• Task list:
a – Reproduce the portion of the log watch overview that runs from "The primary purpose" up to and including "watch code (lwatch)", keeping every word and mark unchanged.
b – Gather each line of the rows below that contains the word "Open", matching capitalization exactly.

• Provided passage:
####################
Log Watch Overview

How the architectural pieces fit together.

The primary purpose of the log watch daemon is to collect data from a set of log files and transmit it to a central server. The act of harvesting the data from a log file is called a "reap". To accomplish this we must have the following set of logical components:

Configuration
- Which files to reap and how
Watcher
- Watches a file for state changes
- Logically divided into
  - Common watch code (lwatch)
  - One or more implementation specific watch backends. Some OS's have facilities for monitoring file changes and we utilize the OS specifc monitoring whenever possible because it's the most efficient. If no OS support is available for file monitoring we can fallback on polling. At the moment the following backends are implemented:
    - Inotify backend
Persistent state storage
- The log watch daemon will start and stop (and hopefully never crash). However there is nothing preventing the file system from being modified during any interval of time the log watch daemon is not running. Therefore we must store the state of every file we're watching in persistent storage so that we know things such as what data for the file has already been reaped and sent to the central server, what constitutes unreaped data, has the file been overwritten, etc. We store this information in a SQLite database. When the log watch daemon starts up it consults the database and examines the file system to determine what actions it must take. During run time the database is used to "cache" information about a file or a watch.
####################
• Extracted records:
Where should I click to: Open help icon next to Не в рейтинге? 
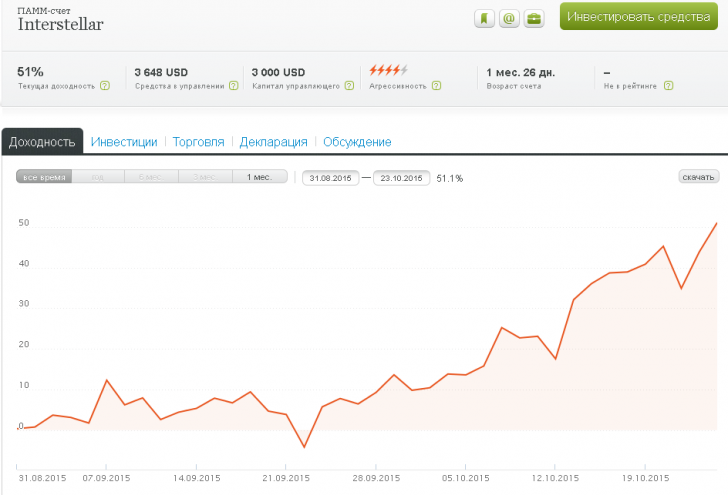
####################
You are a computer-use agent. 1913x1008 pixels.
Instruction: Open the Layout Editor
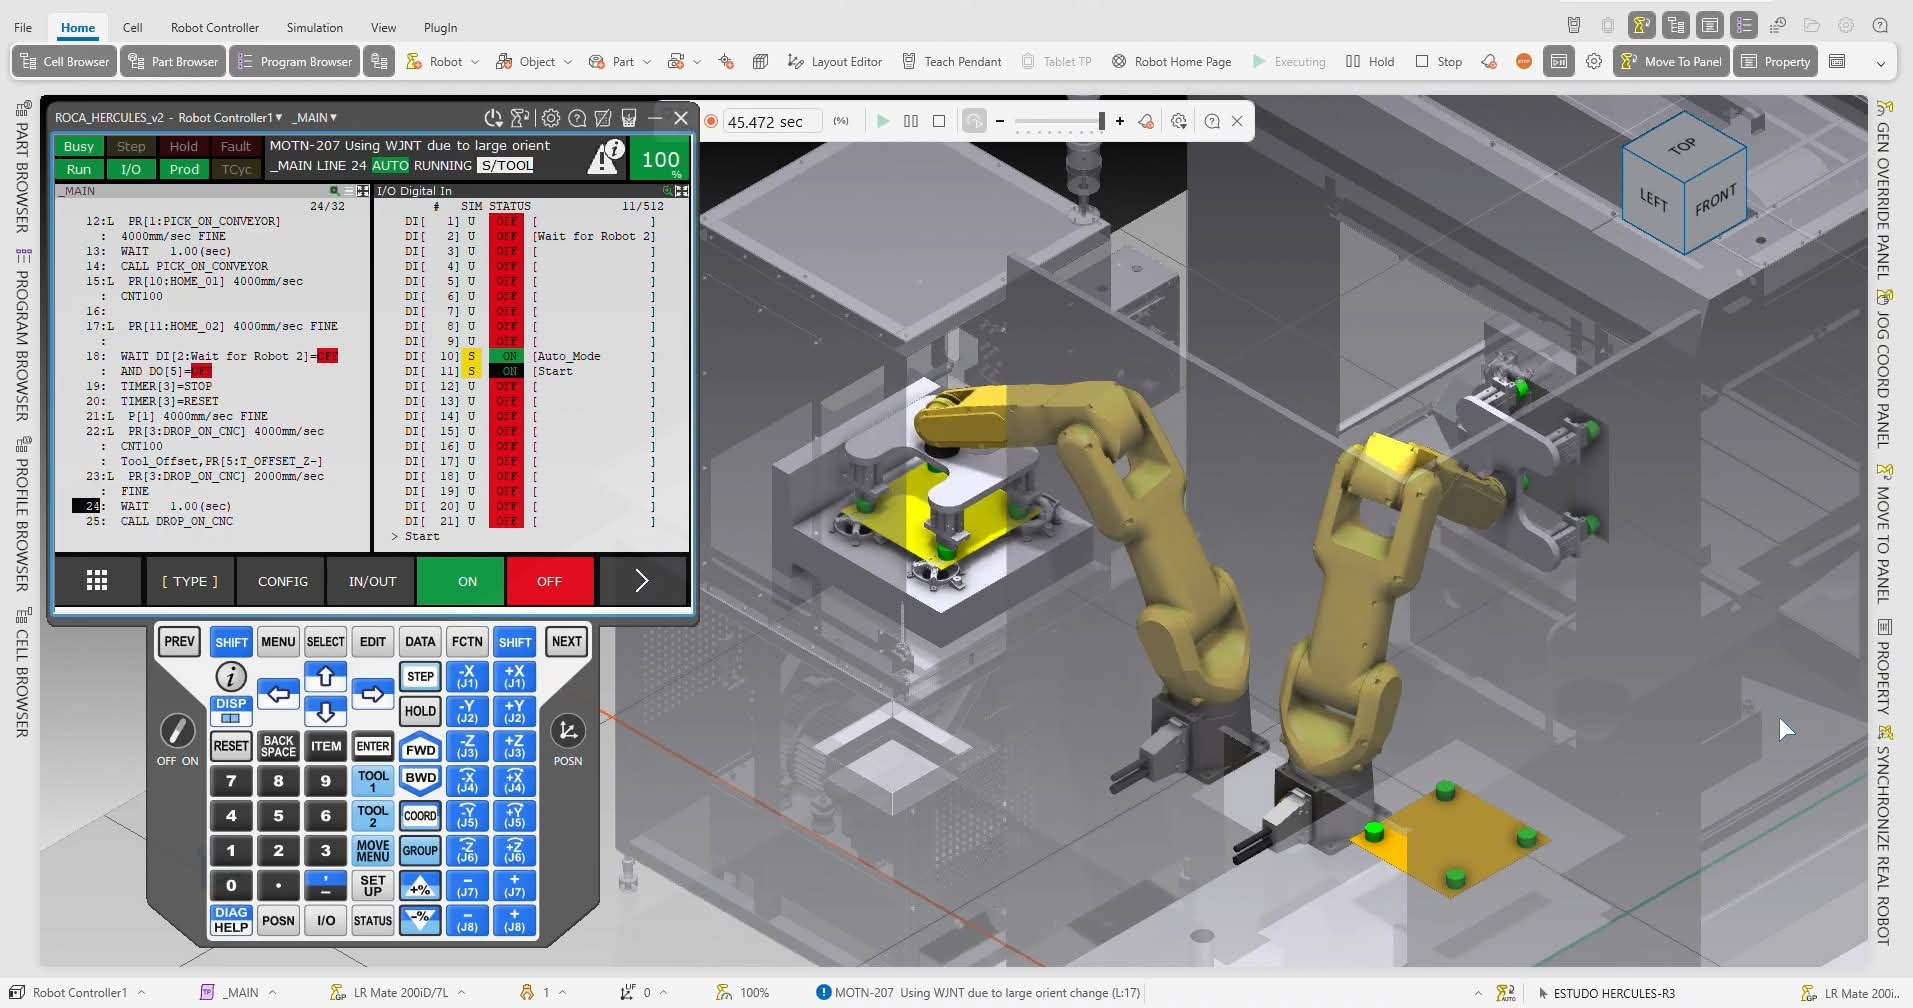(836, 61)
####################
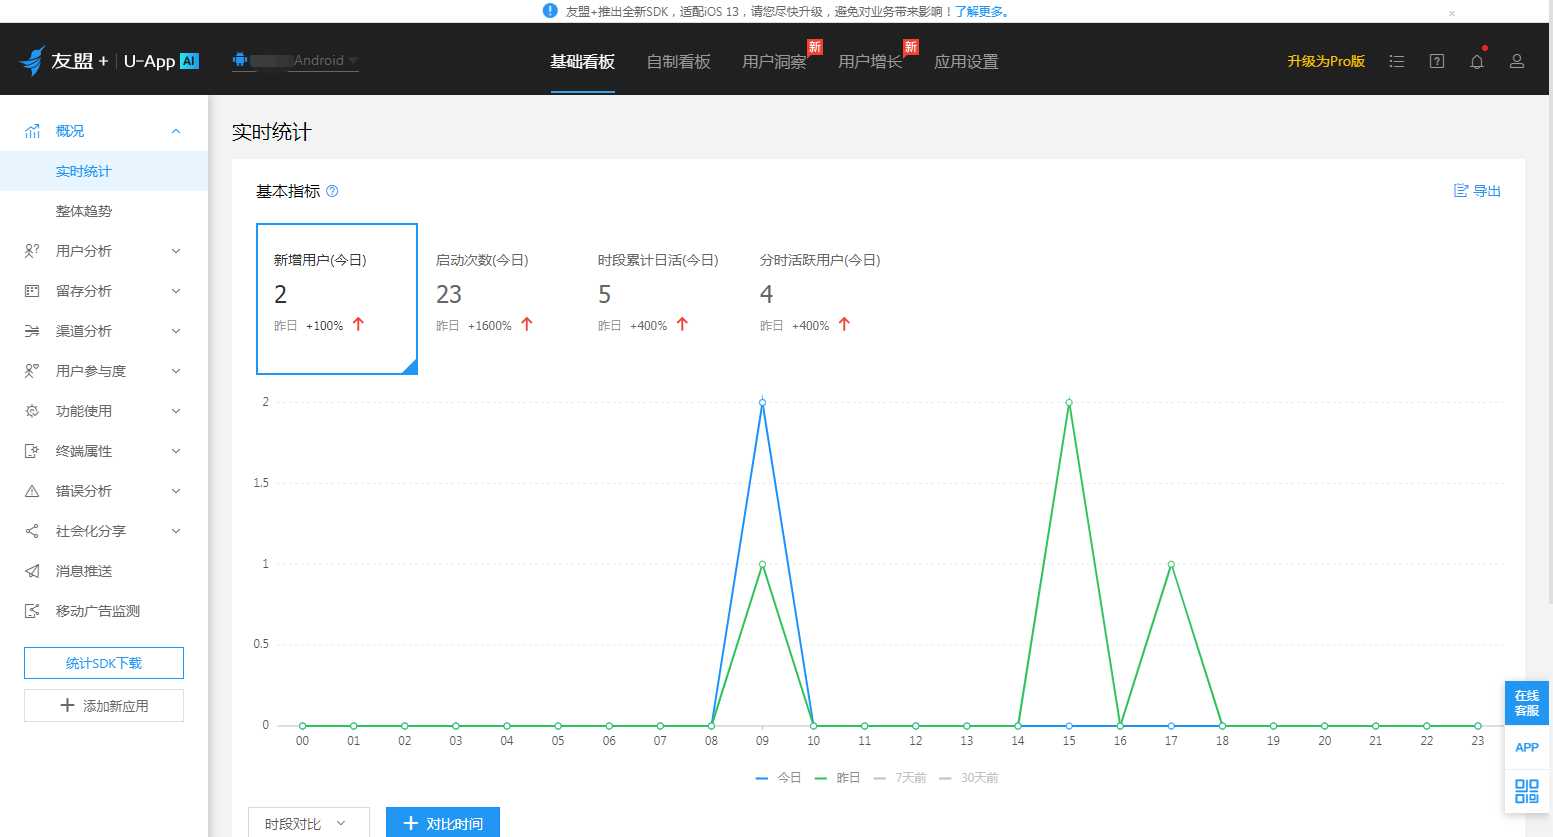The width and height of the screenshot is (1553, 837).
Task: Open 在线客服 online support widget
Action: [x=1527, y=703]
####################
• Answers to each task:
a –
The primary purpose of the log watch daemon is to collect data from a set of log files and transmit it to a central server. The act of harvesting the data from a log file is called a "reap". To accomplish this we must have the following set of logical components:

Configuration
- Which files to reap and how
Watcher
- Watches a file for state changes
- Logically divided into
  - Common watch code (lwatch)

b –
Where should I click to: Open help icon next to Не в рейтинге? 
Instruction: Open the Layout Editor
Task: Open 在线客服 online support widget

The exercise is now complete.